Week 3: ANOVA assumptions, power and mean comparison Flashcards
what is the underlying ANOVA equation?
Score = Grand mean + treatment effect + residual error (measurement and individual differences)
Essentially, how does ANOVA break down variance? and what does the comparison of this breakdown produce?
Into 2 parts
- Variance due to treatment
- Error variance
Comparison of these two variances produces the F STATISTIC
What are the assumptions of a between ANOVA?
Homogeneity of variance: SD for all groups is about the same
Normality: error is normally distributed
Independence of observation: truly between design
How do you test the assumption of homogeneity of variance?
Levenes test
- if statistically significant the null is rejected. this means that there is a difference somewhere do homogeneity is violated
What do you do if Levenes test is significant?

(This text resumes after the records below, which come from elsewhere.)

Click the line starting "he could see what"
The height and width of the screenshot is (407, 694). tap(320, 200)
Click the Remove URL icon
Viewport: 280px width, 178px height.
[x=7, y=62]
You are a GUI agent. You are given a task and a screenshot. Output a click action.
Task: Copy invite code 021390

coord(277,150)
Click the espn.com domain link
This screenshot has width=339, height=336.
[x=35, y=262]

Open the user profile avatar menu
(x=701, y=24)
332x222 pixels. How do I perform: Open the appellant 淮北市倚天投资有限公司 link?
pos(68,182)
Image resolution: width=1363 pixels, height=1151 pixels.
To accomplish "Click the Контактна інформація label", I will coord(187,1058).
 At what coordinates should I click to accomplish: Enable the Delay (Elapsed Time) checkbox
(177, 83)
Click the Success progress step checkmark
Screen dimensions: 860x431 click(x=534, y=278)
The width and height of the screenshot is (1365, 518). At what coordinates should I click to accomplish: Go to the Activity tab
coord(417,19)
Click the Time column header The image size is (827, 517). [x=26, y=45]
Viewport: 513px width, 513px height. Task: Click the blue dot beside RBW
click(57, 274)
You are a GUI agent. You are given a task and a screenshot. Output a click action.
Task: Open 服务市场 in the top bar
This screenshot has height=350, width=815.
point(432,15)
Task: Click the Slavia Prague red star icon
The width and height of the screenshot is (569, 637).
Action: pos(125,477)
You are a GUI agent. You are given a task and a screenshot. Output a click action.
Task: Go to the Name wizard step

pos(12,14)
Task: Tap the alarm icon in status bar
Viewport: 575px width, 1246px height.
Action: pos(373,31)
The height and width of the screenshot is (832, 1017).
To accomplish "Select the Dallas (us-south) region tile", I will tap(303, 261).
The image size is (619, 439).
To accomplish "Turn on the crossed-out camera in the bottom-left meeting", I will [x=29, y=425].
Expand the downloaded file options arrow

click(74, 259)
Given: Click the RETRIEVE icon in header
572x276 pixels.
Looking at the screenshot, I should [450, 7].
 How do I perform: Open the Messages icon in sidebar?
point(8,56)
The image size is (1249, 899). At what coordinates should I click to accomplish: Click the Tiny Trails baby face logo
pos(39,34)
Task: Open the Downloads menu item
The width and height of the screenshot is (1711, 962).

You can look up density plots to find the culprit
can be violated without grave consequences as long as sample sizes are equal
What can you use to test the assumption of normality?
Shapiro WIlk
If significant, assumption of normality is violated
can also look at histograms, distribution plots, skewness and kurtosis
What happens if normality is violated?
Typically its not a big issue
ANOVA still tends to be robust in terms of normality violations
How do you report that you have used a non-parametric version of an ANOVA?
‘Similar results were found using non-parametric….’
What are quantile-quantile plots?
They look at normality assumption.
Chop data up into how many scores are in each quantile and compare it against what we would expect in that quantile for a normal distribution.
Straight line = perfect
Deviations = bad
What happens to the ANOVA if assumptions are violated?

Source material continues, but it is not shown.